47  Crown counsel contends that the transcript in issue is not part of the proverbial fruits of the investigation. But disclosure is not limited to the fruits of the investigation. While that phrase is a helpful, compendious way to characterize the type of information that must be disclosed to an accused person, it is not exhaustive. The Crown is required to disclose all information that is obviously relevant to the accused's case: McNeil, para. 59. Indeed, given the existence of the document in issue, the Crown's onus is to establish that it is clearly irrelevant.

48  I am far from satisfied that the transcript is clearly irrelevant. In fact, Crown counsel has himself suggested that the transcript is relevant to the question of the impartiality of a defence expert witness.

49  Crown counsel further argued that requiring the disclosure of the transcript in issue would be unfair to the Crown from a litigation perspective.

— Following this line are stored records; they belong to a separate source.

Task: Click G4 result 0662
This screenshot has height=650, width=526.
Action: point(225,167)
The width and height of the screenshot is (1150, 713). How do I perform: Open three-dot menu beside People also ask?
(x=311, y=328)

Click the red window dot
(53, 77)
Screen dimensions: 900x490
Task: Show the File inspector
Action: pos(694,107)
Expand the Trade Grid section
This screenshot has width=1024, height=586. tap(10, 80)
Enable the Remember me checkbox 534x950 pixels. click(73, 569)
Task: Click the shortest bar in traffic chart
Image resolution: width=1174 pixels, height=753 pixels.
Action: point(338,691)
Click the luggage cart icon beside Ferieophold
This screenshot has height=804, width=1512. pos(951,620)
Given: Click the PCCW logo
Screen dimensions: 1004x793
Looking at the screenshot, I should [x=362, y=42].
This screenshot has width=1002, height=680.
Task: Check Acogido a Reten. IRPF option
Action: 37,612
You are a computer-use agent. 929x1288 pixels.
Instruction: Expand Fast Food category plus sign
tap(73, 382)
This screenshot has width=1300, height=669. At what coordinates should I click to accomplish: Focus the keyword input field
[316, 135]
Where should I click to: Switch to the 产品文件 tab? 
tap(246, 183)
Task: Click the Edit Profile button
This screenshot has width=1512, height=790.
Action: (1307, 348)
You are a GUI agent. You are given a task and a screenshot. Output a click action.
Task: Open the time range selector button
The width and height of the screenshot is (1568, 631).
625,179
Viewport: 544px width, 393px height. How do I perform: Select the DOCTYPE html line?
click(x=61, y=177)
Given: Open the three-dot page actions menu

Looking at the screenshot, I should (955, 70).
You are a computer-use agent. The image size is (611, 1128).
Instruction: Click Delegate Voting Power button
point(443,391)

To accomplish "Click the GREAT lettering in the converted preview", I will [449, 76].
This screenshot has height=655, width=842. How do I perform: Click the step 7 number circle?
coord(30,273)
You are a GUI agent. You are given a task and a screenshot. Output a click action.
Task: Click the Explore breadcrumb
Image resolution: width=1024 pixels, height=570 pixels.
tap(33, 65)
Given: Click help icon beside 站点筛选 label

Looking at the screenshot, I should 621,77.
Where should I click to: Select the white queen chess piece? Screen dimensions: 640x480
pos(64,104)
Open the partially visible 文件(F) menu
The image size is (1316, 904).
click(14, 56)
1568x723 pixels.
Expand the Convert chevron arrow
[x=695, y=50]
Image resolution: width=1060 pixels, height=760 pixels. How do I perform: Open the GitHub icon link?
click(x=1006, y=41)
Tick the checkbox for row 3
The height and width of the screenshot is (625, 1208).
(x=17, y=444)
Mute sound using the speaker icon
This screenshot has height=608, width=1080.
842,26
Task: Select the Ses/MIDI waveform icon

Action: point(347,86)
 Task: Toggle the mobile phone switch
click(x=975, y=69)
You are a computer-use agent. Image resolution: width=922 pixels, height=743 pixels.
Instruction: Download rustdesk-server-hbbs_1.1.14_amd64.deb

For better or worse, we still use an adversarial trial system in Canada and the Crown should not, in its submission, be deprived of the tactical advantage of surprise during cross-examination of important defence witnesses.

50  I am not persuaded by this argument for a number of reasons.

51  First, the purported "element of surprise" is essentially already lost. The defendants know that the Crown may challenge Dr. [REDACTED] on the issue of bias and may use his testimony in a prior proceeding to do so.

52  Second, the Crown is not an ordinary litigant. As Justice Charron observed in McNeil, at para. 49, "as a minister of justice, the Crown's undivided loyalty is to the proper administration of justice."

53  In the landmark case of Boucher v. The Queen, [1955] S.C.R. 16, Rand J. described the role of the Crown as follows:

It cannot be over-emphasized that the purpose of a criminal prosecution is not to obtain a conviction, it is to lay before a jury what the Crown considers to be credible evidence relevant to what is alleged to be a crime. Counsel have a duty to see that all available legal proof of the facts is presented: it should be done firmly and pressed to its legitimate strength but it must also be done fairly. The role of prosecutor excludes any notion 'of winning or losing'...

54  It is with this context in mind that I observe that the Crown's tactical litigation advantage is of considerably less concern to the court than the accused's constitutional right to make full answer and defence. And that right includes the right to disclosure of any information in respect of which there is a reasonable possibility that it may assist the accused in the exercise of the right.

55  Finally, as I noted, the Crown has asserted that evidence found in the transcript may serve to impeach an important defence witness. In other words, it may contain information that impacts on the credibility and/or reliability of a defence witness. For that reason, it is relevant to the defence case. None of the limited bases for refusing disclosure are operative in the circumstances. In my view, the transcript must be disclosed.